* Stored items
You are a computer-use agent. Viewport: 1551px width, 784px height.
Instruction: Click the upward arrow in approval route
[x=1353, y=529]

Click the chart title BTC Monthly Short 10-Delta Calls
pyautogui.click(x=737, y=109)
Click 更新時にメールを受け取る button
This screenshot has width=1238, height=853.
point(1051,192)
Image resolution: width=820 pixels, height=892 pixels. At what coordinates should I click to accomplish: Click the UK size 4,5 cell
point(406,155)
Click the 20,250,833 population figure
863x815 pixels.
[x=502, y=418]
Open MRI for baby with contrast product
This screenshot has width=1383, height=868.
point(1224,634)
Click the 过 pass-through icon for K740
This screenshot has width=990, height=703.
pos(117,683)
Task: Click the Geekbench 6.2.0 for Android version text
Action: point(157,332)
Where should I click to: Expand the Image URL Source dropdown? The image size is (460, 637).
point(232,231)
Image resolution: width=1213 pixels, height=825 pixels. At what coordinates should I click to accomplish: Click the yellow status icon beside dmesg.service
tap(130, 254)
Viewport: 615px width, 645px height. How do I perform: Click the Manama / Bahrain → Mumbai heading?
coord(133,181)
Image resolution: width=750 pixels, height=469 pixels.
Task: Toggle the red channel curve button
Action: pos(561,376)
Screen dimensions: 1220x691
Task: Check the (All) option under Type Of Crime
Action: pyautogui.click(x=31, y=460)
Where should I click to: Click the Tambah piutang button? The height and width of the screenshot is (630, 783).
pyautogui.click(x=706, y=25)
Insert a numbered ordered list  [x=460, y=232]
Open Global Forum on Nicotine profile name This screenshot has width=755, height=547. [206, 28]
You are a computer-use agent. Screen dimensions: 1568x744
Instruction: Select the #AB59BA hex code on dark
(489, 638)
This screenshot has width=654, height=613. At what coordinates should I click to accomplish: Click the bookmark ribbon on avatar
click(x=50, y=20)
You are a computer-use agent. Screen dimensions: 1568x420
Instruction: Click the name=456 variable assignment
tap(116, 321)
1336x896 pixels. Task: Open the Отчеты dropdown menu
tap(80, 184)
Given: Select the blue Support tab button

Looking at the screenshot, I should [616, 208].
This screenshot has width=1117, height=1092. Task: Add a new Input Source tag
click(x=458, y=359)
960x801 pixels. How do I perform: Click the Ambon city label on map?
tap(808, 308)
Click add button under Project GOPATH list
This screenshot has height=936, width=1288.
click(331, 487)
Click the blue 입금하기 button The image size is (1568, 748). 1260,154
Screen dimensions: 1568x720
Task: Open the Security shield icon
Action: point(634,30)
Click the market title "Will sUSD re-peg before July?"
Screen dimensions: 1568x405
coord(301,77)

* Prompt
Lines, not occurrences, are what count: report how many lines of the records above include the word "list", and nothing else.

* Answer to the problem
2